What to do: For each statement below, decide whether it agrees with the passage on Hamilton joining Ferrari, answering yes or no and quoting the deciding words: (a) Ferrari's driving line-up was a weakness before Hamilton signed; (b) Hamilton moved from McLaren to Mercedes in 2012; (c) for many years Ferrari seemed likely to lure Hamilton away from his team.

Document section:
┌──
Signing Lewis Hamilton promises to not only bring his enormous talent and experience to the Scuderia, but simultaneously weaken one of their top rivals.

Ferrari’s driving line-up was hardly a weakness to begin with. But the speed and youth of Charles Leclerc plus the unmatched success and experience of Hamilton gives them a formidable duo.

Hamilton was rumoured to be a target for Ferrari for years. But despite the obvious mutual attraction between F1’s most popular and successful team and Formula 1’s most popular and successful driver, for many years Ferrari never seemed likely to lure Hamilton away from his team.

Sebastian Vettel, Lewis Hamilton, Kimi Raikkonen, Circuit of the Americas, 2017
Hamilton’s success often came at the expense of Ferrari’s drivers
When he jumped ship from McLaren to Mercedes in 2012, Ferrari’s leading driver was Fernando Alonso. The disastrous consequences of their partnership at McLaren in Hamilton’s first season made that an obvious non-starter.
└──
Data entries:
┌──
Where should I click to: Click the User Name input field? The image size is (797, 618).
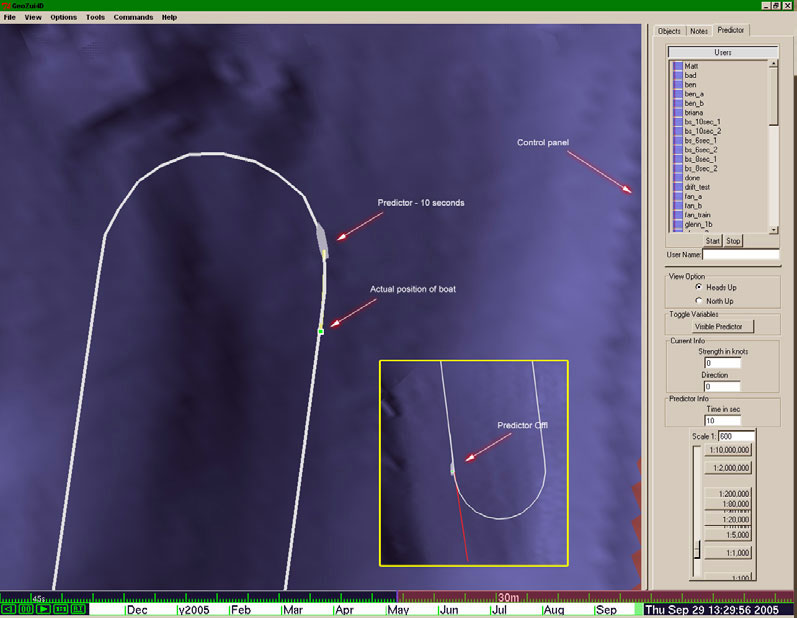pos(740,255)
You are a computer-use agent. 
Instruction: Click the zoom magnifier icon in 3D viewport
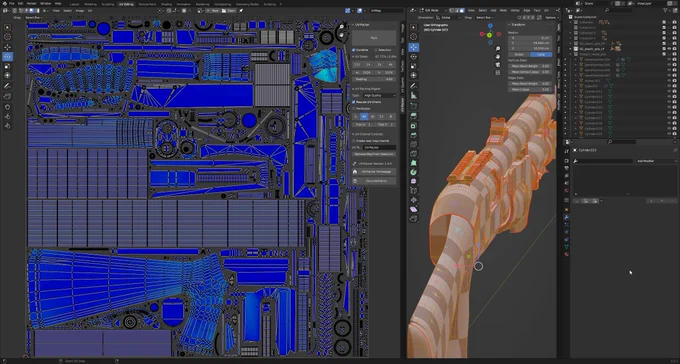(497, 49)
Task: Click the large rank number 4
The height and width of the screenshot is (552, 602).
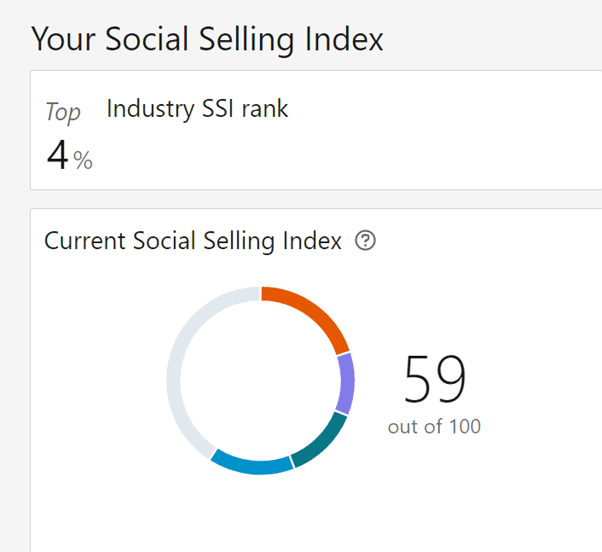Action: tap(58, 155)
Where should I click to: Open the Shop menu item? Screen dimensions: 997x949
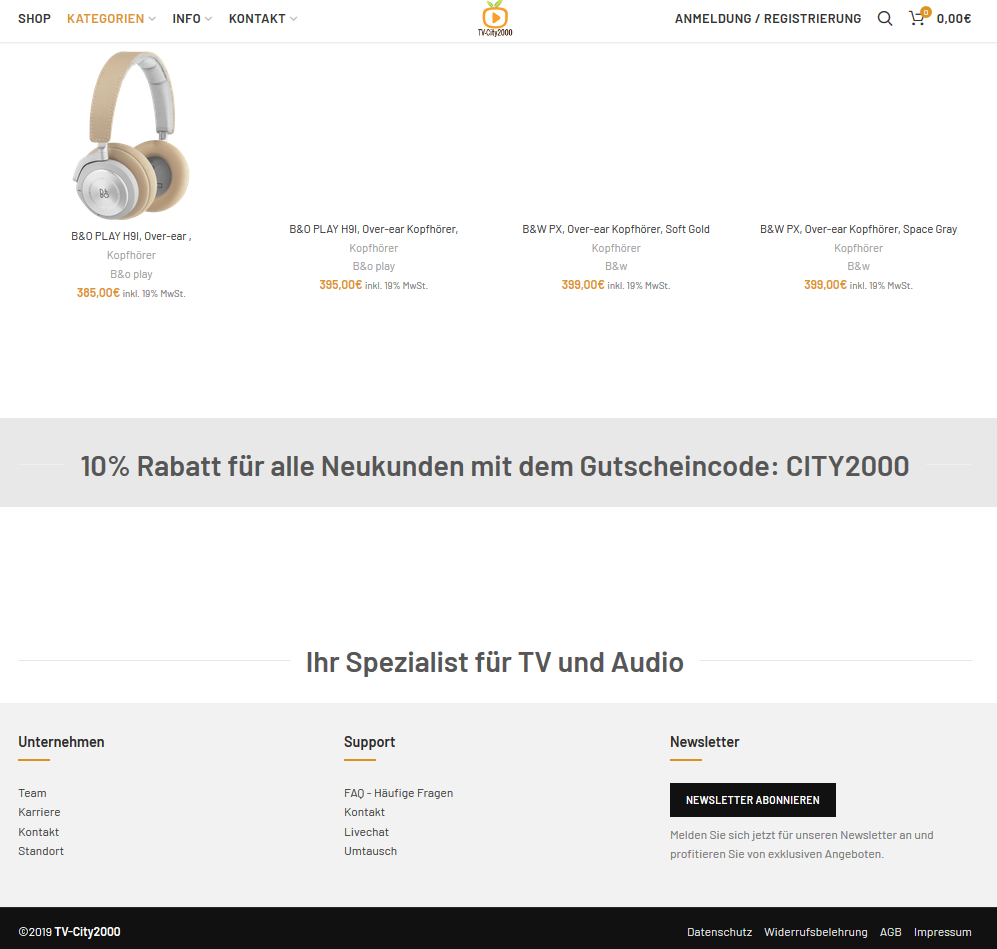coord(34,19)
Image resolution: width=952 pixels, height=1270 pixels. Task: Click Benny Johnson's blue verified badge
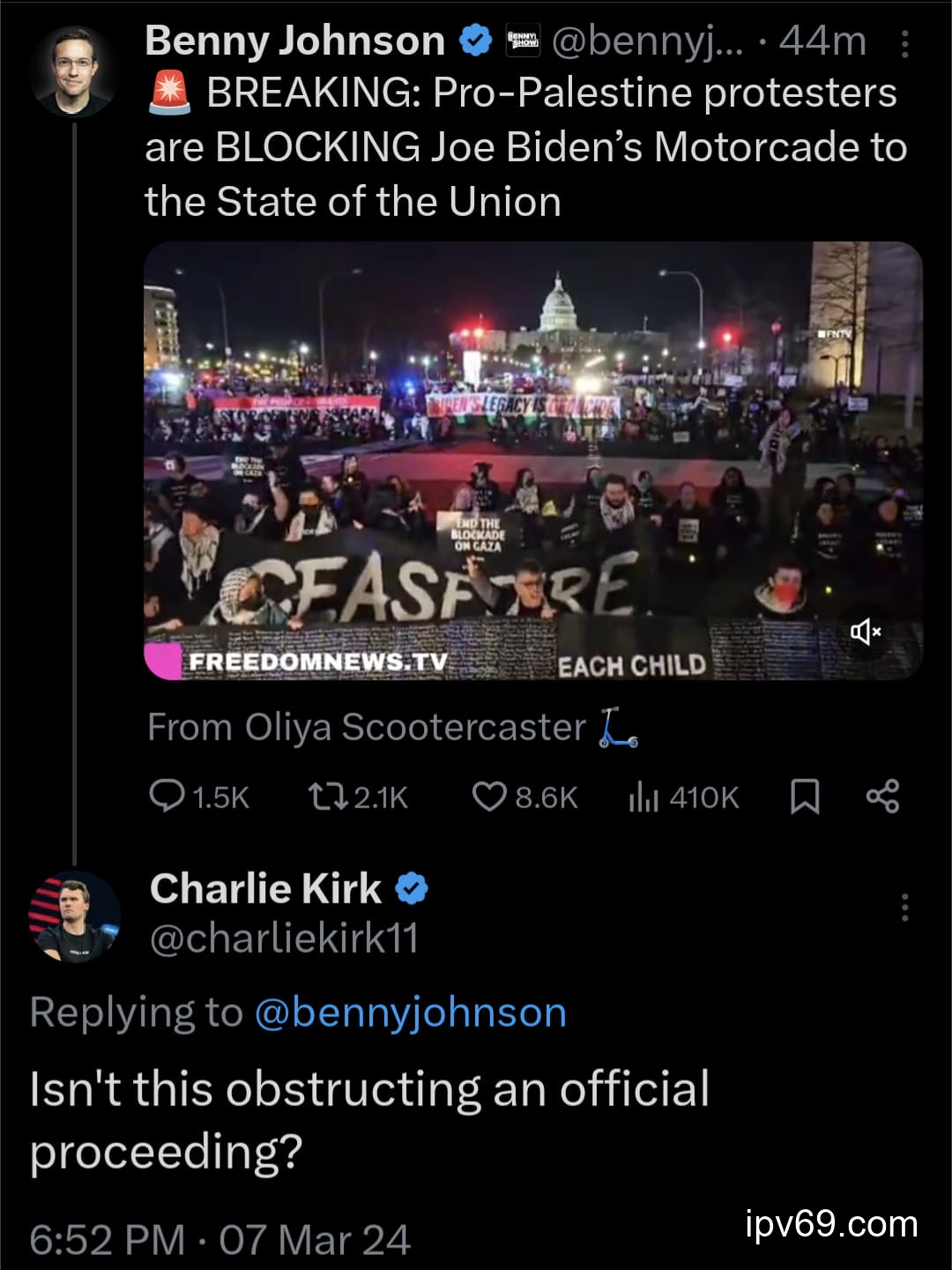coord(477,41)
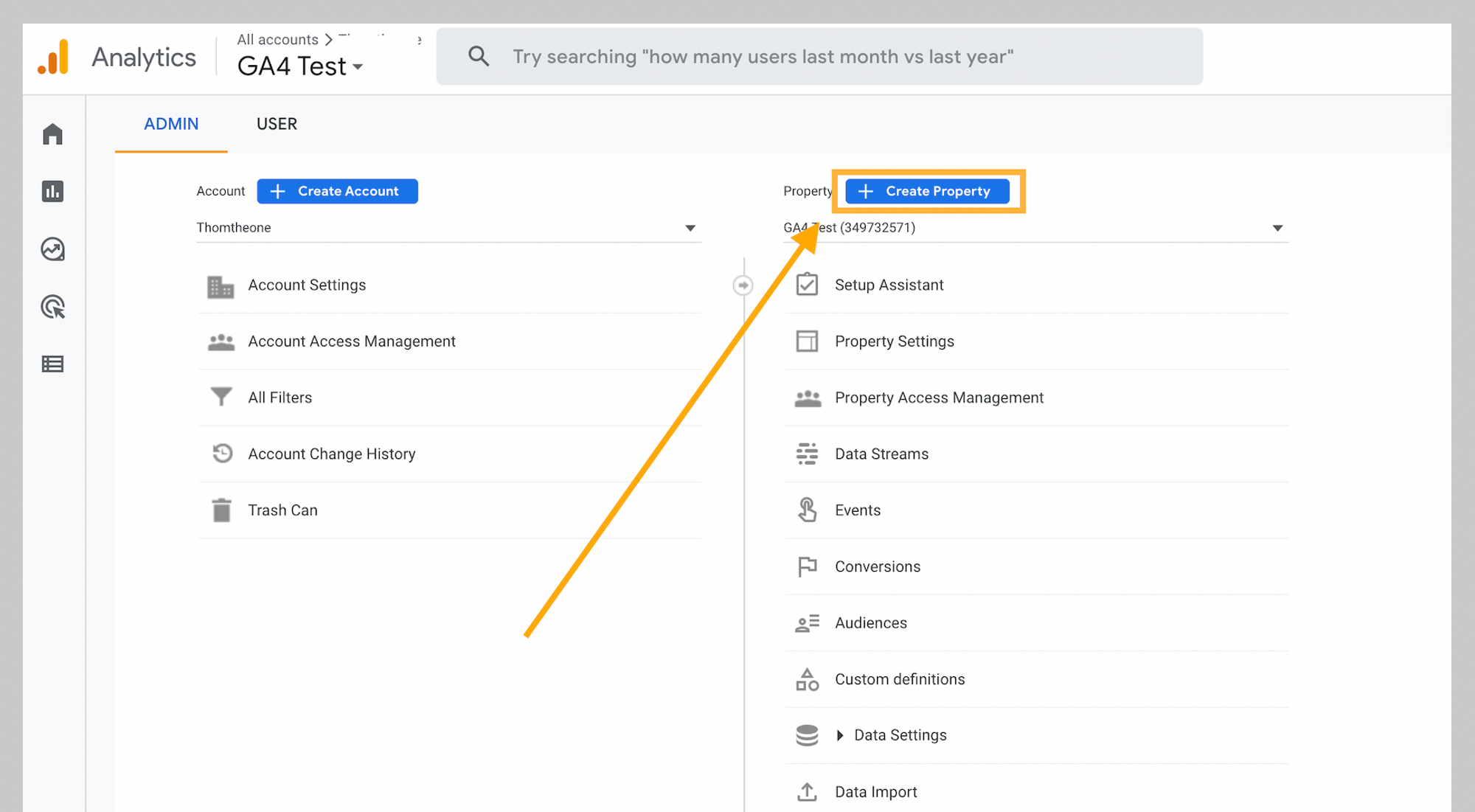Open Configure table icon in sidebar

(52, 364)
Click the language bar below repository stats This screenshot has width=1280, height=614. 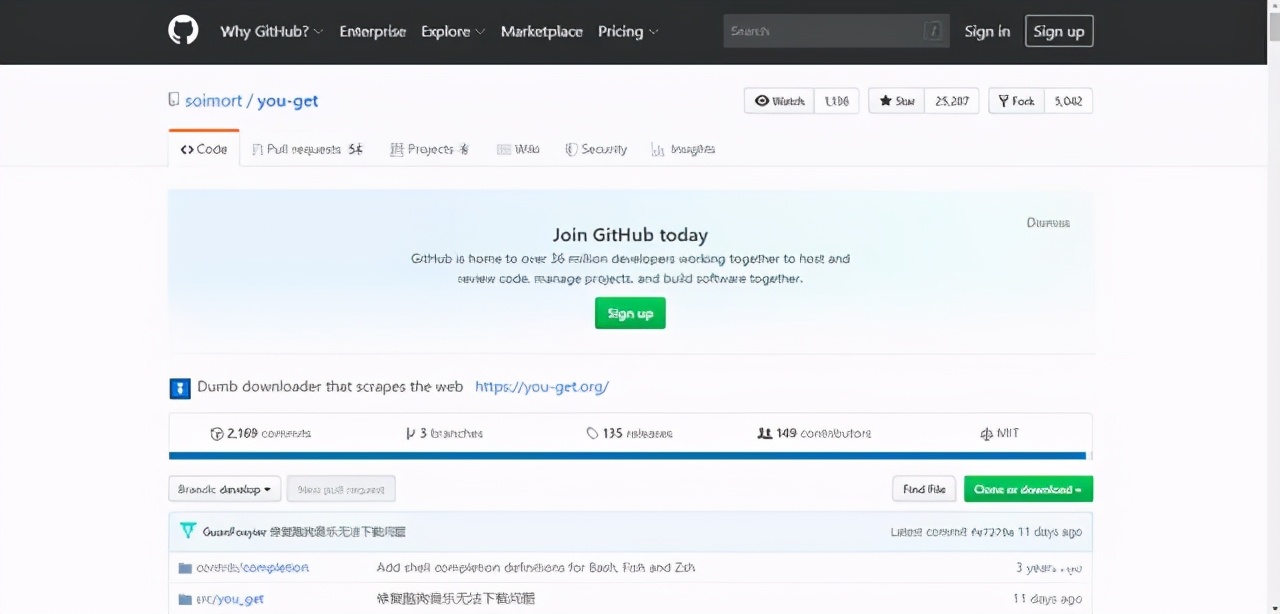pyautogui.click(x=628, y=456)
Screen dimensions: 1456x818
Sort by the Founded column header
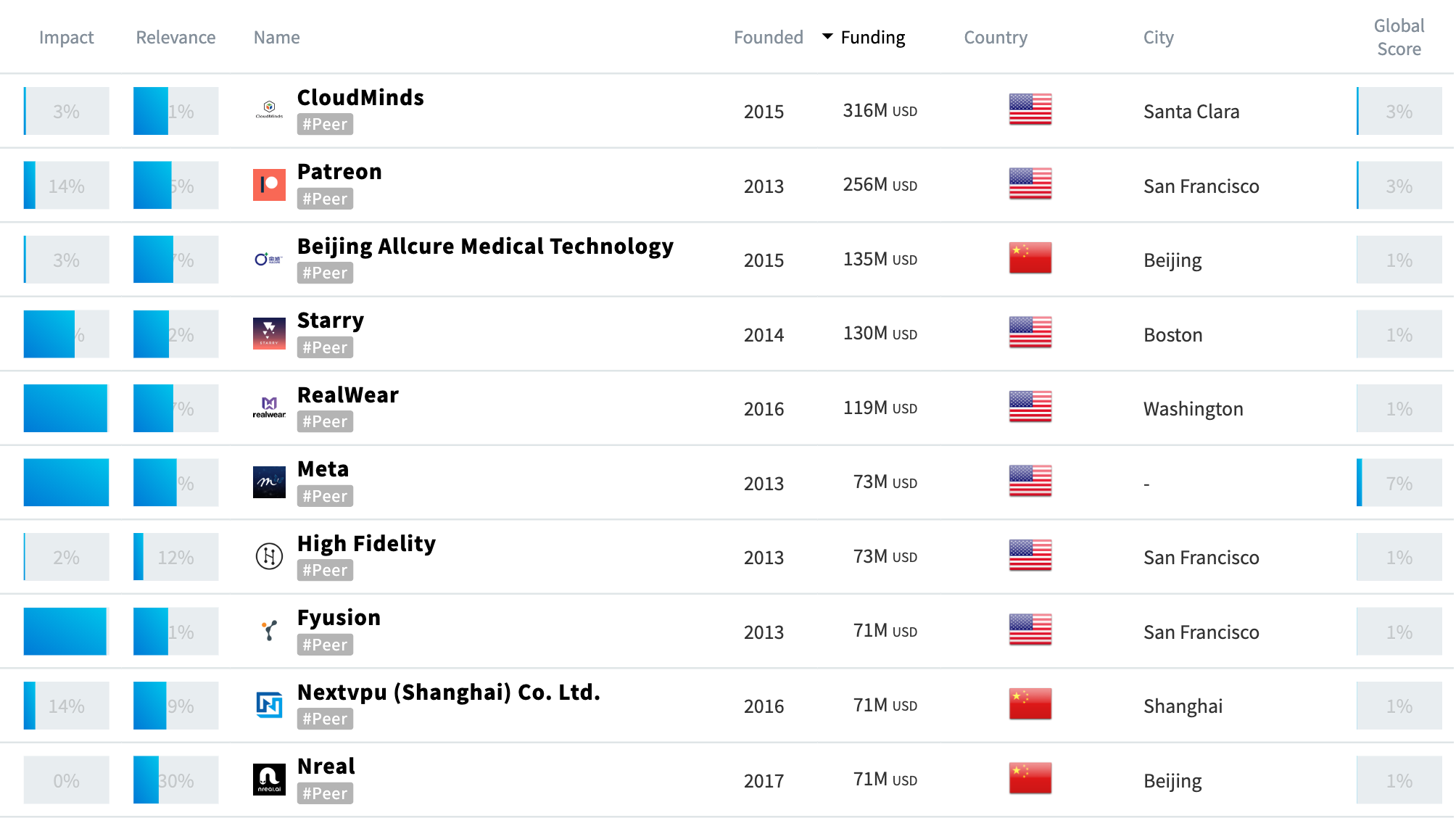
└──
The output:
(a) No: "Ferrari’s driving line-up was hardly a weakness to begin with."
(b) Yes: "When he jumped ship from McLaren to Mercedes in 2012"
(c) No: "for many years Ferrari never seemed likely to lure Hamilton away from his team."